Problem to work on ▸ The answer should be a faithful retyping of the records that follow, pictures excluded.

[Data records]
■ ■ ■ ■

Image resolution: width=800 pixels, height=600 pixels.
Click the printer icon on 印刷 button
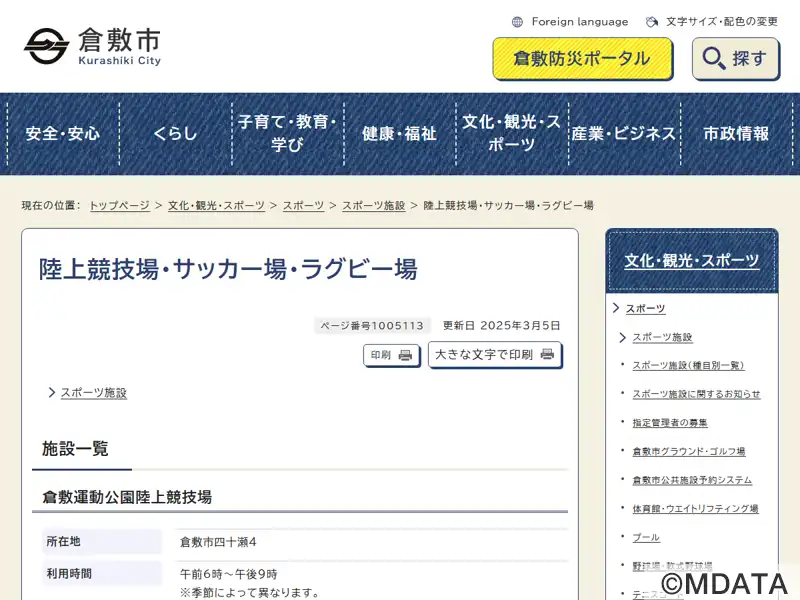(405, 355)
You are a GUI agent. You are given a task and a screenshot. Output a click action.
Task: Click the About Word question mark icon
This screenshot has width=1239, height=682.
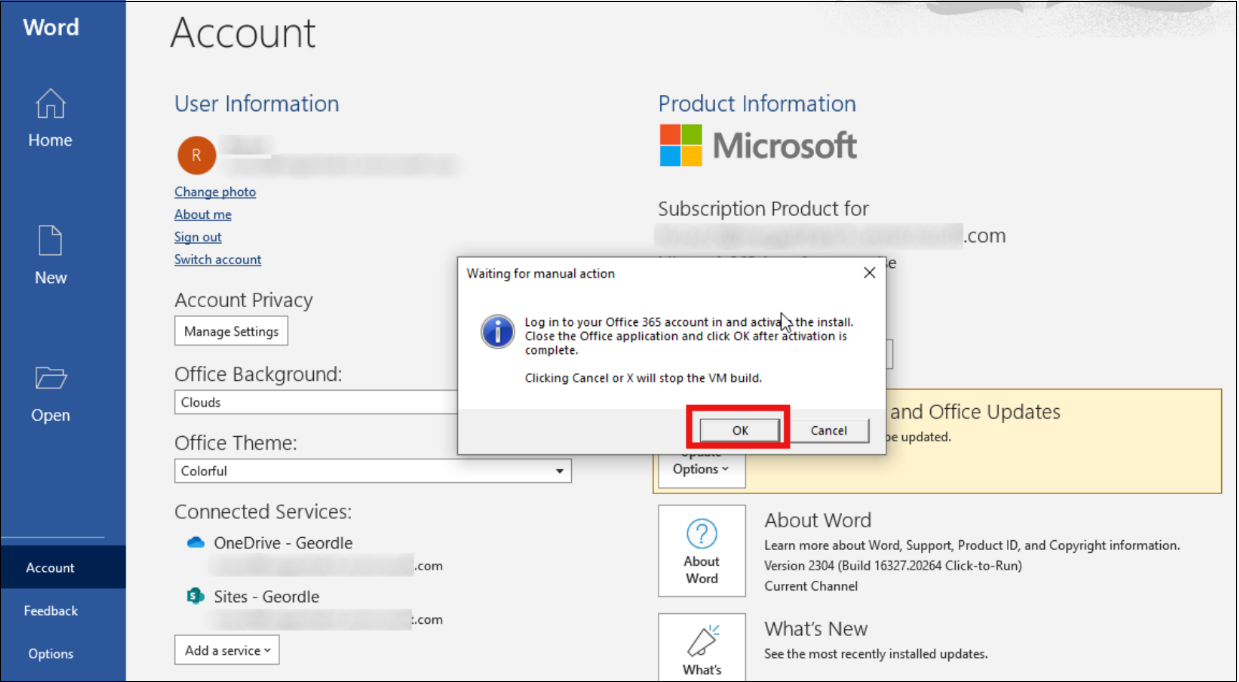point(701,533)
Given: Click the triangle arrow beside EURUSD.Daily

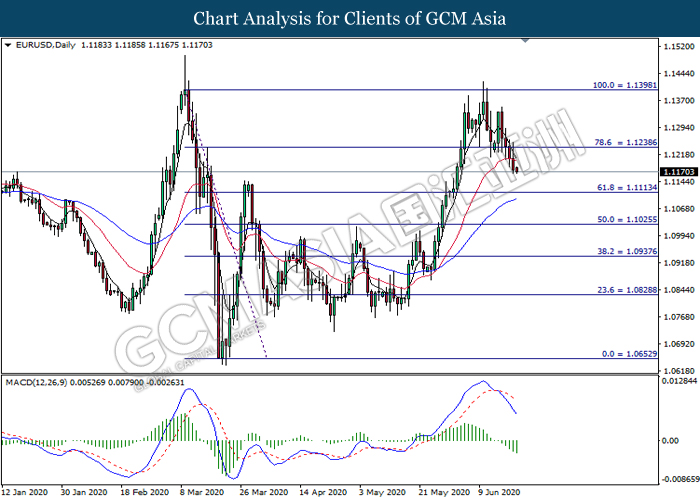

■ ■ ■ ■

Your solution ▸
Image resolution: width=800 pixels, height=600 pixels.
Click the printer icon on 印刷 button
(405, 355)
You are a GUI agent. You are given a task and a screenshot. Output a click action.
Task: Click the About Word question mark icon
This screenshot has width=1239, height=682.
point(701,533)
Given: Click the triangle arrow beside EURUSD.Daily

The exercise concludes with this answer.